Records drawn from a data collection:
# # # # # # #
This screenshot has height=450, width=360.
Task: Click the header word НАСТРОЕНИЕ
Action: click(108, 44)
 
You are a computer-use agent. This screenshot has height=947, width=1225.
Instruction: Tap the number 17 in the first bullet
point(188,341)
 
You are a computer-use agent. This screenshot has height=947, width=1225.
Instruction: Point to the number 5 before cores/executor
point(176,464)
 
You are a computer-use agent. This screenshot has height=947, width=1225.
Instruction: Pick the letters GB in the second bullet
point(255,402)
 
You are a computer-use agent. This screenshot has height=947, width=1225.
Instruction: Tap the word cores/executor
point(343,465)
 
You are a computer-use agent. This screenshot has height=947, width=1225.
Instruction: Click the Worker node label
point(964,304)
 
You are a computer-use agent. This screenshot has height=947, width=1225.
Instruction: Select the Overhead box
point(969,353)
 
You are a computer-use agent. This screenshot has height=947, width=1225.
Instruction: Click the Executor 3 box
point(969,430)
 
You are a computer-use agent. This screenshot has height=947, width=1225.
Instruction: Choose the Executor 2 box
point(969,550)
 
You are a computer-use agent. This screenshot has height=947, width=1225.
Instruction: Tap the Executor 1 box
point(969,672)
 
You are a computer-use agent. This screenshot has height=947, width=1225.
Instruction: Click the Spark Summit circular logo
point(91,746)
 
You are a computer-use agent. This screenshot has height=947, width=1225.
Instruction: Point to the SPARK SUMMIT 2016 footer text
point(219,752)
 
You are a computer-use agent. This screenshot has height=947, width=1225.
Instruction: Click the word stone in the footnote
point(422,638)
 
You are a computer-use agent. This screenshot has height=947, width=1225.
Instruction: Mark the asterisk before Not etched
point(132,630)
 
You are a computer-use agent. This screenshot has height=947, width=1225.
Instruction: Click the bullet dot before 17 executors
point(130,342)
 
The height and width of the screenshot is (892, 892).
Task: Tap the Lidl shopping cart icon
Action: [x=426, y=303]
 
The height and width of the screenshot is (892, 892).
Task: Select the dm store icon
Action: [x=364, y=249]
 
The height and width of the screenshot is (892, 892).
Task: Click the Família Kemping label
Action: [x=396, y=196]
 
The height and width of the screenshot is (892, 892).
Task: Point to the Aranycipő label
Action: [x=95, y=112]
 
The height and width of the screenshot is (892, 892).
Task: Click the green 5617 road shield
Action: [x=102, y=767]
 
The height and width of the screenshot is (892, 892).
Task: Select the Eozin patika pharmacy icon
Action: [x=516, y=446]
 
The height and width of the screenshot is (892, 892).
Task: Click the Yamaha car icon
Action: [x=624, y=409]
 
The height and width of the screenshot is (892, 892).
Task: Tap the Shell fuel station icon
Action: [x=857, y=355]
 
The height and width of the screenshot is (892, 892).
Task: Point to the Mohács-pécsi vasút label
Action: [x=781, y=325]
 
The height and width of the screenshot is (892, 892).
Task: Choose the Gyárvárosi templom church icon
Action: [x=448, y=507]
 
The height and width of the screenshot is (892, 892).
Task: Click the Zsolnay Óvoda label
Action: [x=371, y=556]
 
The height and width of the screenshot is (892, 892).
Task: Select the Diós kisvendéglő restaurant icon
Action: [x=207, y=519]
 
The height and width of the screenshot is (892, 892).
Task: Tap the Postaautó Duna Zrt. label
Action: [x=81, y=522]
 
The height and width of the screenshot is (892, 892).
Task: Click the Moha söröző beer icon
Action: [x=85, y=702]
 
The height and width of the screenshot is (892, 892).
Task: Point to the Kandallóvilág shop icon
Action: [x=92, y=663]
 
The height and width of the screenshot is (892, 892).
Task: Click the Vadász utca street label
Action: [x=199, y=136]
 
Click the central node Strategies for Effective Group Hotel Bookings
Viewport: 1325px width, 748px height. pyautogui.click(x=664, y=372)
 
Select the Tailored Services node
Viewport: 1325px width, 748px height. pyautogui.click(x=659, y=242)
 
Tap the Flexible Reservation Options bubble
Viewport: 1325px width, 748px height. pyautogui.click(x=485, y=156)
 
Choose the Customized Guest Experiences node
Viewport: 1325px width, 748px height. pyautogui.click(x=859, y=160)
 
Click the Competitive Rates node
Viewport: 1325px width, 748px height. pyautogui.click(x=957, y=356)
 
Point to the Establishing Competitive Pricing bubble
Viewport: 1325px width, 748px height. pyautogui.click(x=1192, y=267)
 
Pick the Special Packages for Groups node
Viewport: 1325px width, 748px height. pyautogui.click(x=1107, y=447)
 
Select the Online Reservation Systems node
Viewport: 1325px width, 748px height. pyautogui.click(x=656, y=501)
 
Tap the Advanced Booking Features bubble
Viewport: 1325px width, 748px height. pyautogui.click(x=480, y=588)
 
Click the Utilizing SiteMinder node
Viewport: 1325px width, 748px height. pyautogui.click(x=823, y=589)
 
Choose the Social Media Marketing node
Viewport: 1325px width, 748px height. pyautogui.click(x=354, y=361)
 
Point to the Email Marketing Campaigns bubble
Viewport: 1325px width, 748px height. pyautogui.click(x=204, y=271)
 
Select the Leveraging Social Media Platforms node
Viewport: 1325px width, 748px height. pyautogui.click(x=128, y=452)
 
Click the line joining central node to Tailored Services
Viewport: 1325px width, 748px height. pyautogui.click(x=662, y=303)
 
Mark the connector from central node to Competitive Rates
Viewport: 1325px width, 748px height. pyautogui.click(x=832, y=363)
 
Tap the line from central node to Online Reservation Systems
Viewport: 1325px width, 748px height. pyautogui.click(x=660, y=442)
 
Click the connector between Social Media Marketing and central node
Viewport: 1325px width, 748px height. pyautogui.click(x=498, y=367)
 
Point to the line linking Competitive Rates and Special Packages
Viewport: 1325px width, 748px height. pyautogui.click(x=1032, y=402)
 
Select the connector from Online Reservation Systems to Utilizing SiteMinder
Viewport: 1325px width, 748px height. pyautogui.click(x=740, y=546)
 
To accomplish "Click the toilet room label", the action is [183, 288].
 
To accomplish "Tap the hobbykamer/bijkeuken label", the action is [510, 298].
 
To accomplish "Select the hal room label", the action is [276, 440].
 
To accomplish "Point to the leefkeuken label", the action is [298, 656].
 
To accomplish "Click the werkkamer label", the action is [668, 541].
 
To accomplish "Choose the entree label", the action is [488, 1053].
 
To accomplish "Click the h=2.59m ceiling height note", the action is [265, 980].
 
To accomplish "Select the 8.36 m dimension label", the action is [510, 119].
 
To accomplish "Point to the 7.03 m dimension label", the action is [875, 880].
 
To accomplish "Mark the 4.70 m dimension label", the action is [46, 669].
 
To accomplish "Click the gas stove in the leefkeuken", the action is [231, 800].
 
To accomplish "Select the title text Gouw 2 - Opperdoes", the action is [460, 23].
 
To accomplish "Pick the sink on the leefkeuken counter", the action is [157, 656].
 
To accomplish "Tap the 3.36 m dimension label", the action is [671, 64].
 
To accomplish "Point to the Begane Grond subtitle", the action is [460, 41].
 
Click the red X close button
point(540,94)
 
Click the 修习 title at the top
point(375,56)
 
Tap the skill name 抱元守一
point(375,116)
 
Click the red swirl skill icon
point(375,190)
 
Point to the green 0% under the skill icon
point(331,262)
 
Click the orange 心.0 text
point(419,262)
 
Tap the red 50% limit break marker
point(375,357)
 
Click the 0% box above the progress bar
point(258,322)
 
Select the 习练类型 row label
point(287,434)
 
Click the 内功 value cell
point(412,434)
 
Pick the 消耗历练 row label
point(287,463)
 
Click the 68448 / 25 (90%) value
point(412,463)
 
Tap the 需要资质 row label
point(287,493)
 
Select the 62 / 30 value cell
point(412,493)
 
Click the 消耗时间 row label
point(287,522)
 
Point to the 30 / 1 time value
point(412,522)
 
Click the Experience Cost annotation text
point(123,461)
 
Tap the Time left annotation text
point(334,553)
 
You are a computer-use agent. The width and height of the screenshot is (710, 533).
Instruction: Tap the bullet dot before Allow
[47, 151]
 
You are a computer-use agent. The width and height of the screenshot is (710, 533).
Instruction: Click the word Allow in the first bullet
# # # # # # #
## The task
Reproduce verbatim the lines running from the line that contains "Mark the connector" through the line that contains "height. pyautogui.click(x=740, y=546)", both of these lines included.

## Result
Mark the connector from central node to Competitive Rates
Viewport: 1325px width, 748px height. pyautogui.click(x=832, y=363)
 
Tap the line from central node to Online Reservation Systems
Viewport: 1325px width, 748px height. pyautogui.click(x=660, y=442)
 
Click the connector between Social Media Marketing and central node
Viewport: 1325px width, 748px height. pyautogui.click(x=498, y=367)
 
Point to the line linking Competitive Rates and Special Packages
Viewport: 1325px width, 748px height. pyautogui.click(x=1032, y=402)
 
Select the connector from Online Reservation Systems to Utilizing SiteMinder
Viewport: 1325px width, 748px height. pyautogui.click(x=740, y=546)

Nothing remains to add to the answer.